Most hobbies have a pretty rigid set of condition grades, usually on a
number scale with two digits (i.e., 77, or 9.8). But only a few dealers in
our hobby use any number grades, and when they do it is almost always a
single digit (the Warren scale), which usually can be pretty much equated to
the standard scale of words (good, very good, fine, mint) that have been
around forever.

But one dealer's "fine" can be *VASTLY* different from another's! Consider
the following poster:
http://movieposters.ha.com/common/view_item.php?Sale_No=58052&Lot_No=52069

Heritage rates this as "fine" and yet (looking at their enlarged image), I
know that I personally would have rated it as "good", and I imagine there
are some who would have rated it as "very good".

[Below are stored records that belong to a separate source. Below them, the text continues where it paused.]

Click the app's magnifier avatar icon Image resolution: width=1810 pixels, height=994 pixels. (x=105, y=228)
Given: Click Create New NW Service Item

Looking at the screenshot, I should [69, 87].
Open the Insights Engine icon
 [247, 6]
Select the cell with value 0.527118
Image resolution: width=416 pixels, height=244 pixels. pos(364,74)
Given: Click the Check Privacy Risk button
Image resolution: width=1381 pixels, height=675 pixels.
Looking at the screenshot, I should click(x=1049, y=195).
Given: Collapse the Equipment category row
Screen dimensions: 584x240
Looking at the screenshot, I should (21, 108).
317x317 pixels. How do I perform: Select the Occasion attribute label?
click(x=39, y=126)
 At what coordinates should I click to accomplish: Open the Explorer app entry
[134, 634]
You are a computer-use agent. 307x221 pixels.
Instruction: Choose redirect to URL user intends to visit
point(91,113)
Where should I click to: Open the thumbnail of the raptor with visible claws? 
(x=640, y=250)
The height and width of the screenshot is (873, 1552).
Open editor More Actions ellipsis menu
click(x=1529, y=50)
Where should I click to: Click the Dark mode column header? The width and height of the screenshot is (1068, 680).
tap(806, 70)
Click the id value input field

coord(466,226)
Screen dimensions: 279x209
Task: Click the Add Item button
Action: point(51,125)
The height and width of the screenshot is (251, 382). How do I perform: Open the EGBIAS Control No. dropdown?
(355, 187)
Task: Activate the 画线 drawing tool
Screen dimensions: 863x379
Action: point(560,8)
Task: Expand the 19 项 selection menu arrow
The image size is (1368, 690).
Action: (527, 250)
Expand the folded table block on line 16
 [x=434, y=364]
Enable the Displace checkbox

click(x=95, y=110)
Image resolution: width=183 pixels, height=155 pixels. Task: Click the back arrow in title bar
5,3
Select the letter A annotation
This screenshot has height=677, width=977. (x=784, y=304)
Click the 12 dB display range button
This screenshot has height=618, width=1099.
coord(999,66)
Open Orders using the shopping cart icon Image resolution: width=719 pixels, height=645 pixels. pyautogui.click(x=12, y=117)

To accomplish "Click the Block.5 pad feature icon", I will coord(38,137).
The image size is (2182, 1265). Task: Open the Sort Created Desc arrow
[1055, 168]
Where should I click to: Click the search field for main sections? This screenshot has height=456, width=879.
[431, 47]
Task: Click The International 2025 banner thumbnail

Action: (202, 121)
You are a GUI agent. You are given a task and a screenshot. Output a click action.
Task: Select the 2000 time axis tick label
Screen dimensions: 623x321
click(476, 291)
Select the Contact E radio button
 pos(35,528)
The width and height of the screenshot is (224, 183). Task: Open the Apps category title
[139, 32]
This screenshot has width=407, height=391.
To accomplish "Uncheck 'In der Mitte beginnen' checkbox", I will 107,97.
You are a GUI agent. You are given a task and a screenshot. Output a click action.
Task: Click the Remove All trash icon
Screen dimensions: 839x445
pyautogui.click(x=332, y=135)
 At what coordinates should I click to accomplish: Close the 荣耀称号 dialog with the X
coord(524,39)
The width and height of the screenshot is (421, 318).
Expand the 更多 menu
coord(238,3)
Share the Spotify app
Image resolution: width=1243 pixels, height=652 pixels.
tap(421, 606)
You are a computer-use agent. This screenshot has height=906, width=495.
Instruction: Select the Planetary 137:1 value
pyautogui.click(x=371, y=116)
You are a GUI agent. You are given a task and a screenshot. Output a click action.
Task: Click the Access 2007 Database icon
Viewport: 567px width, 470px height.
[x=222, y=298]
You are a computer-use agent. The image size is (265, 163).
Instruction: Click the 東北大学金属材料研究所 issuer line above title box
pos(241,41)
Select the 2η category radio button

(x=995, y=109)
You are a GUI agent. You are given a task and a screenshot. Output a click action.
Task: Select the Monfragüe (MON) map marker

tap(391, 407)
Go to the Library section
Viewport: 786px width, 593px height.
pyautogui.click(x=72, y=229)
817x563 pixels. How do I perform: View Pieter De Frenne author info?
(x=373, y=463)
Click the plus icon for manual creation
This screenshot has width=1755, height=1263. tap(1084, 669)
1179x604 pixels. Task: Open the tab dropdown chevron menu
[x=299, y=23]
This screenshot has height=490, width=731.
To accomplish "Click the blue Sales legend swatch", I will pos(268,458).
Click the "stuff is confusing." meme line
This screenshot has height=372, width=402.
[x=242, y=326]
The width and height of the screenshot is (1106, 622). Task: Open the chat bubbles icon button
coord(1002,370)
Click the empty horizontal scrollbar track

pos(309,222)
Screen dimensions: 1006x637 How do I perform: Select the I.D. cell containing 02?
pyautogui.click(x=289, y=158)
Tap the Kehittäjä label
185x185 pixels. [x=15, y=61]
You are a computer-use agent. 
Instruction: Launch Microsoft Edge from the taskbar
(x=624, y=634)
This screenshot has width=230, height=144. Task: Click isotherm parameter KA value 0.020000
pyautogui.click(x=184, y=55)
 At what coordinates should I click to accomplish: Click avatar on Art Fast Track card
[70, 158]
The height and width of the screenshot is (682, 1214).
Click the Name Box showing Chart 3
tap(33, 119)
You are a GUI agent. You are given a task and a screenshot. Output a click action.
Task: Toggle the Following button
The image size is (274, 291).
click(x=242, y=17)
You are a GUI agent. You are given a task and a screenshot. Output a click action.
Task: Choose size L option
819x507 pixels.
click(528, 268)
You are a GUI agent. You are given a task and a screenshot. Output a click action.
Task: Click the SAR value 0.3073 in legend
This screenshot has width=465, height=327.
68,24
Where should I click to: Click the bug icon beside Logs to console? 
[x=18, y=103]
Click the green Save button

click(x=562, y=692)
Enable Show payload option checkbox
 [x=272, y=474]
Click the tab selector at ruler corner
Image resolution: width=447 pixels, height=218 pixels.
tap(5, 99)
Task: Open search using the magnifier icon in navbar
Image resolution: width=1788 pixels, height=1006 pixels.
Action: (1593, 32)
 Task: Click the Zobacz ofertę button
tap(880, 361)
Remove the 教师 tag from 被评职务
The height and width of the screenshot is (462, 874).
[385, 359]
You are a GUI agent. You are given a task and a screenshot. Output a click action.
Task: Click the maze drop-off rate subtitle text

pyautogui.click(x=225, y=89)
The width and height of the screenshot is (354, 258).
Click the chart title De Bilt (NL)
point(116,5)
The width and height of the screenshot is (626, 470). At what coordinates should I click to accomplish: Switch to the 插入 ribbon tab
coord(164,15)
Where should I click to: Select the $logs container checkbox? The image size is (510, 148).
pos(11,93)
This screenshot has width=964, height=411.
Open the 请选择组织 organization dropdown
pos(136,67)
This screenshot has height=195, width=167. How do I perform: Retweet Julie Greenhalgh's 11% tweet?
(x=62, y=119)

Of course, movie posters are far more complex than a stamp, coin, or
baseball card, with a far greater surface area, and a much wider range of
defects, but comic books are also complex items to grade and somehow it
seems *THAT* hobby was able to come to widely accepted grading standards.

Does not this incredibly wide range of condition definitions for a single
poster hurt our hobby? I would think that many collectors (especially newer
ones) would find it a big turn-off to buy a "fine" condition poster and then
later discover that a poster in the very same condition is graded "good" by
other dealers. And if so, what can be done about it?